If a line of the records holds the word "dimensions", copy it out.

- - - - - - -

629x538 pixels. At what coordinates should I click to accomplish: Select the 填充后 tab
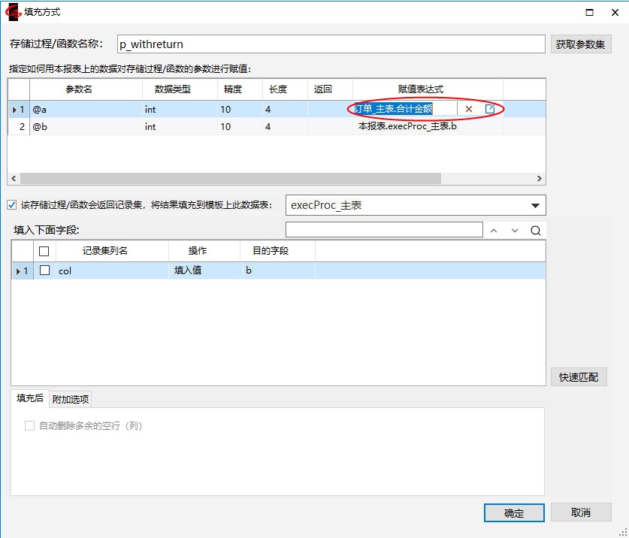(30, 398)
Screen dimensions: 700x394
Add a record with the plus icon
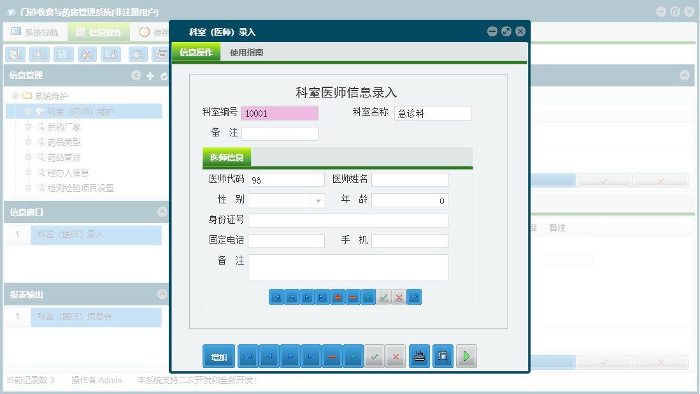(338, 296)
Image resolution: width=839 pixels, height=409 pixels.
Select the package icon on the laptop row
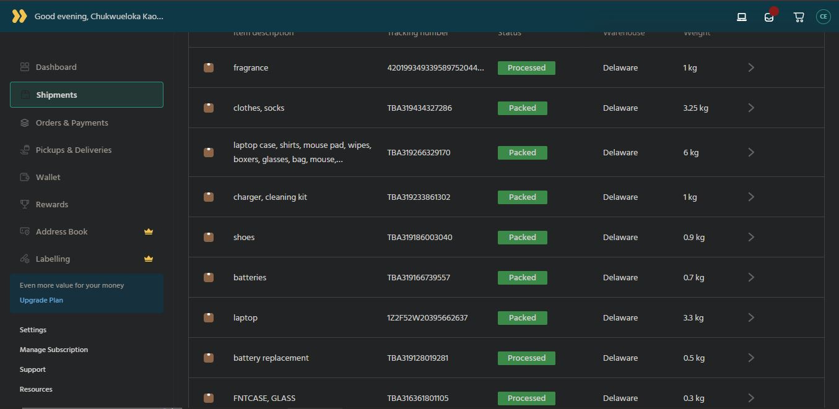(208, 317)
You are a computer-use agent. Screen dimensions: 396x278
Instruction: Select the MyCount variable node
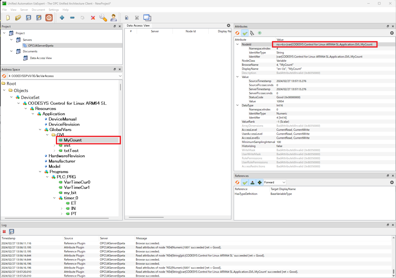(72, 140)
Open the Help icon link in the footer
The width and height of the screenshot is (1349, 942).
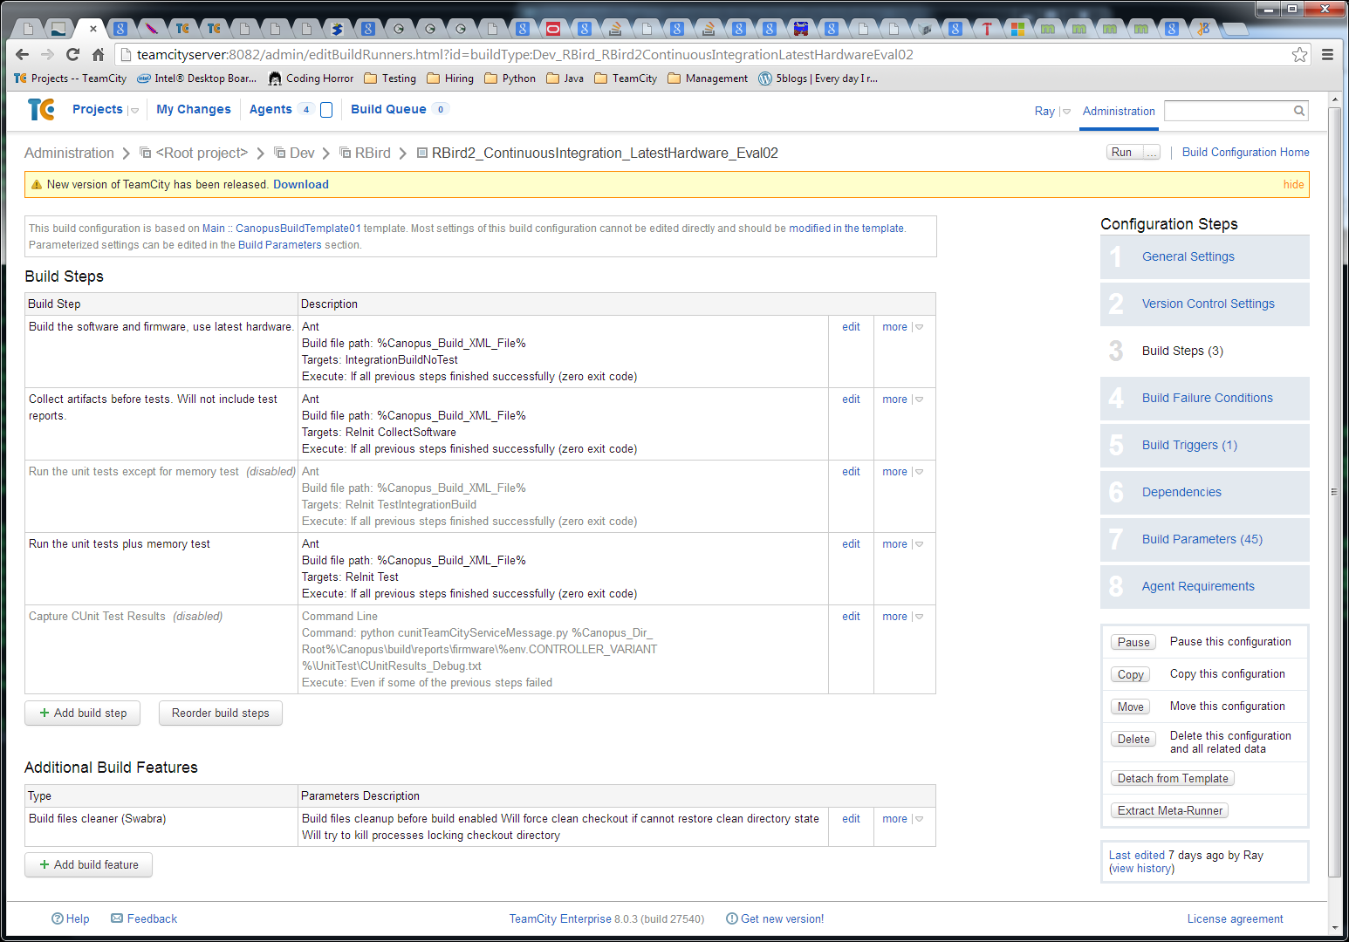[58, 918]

- - - - - - -

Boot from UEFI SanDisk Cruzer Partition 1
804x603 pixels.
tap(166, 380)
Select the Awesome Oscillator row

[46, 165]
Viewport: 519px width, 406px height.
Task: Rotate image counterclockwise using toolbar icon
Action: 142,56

- - - - - - -

WRITTEN RESPONSE ::
Screen dimensions: 700x394
You are a computer-use agent. Screen dimensions: 396x278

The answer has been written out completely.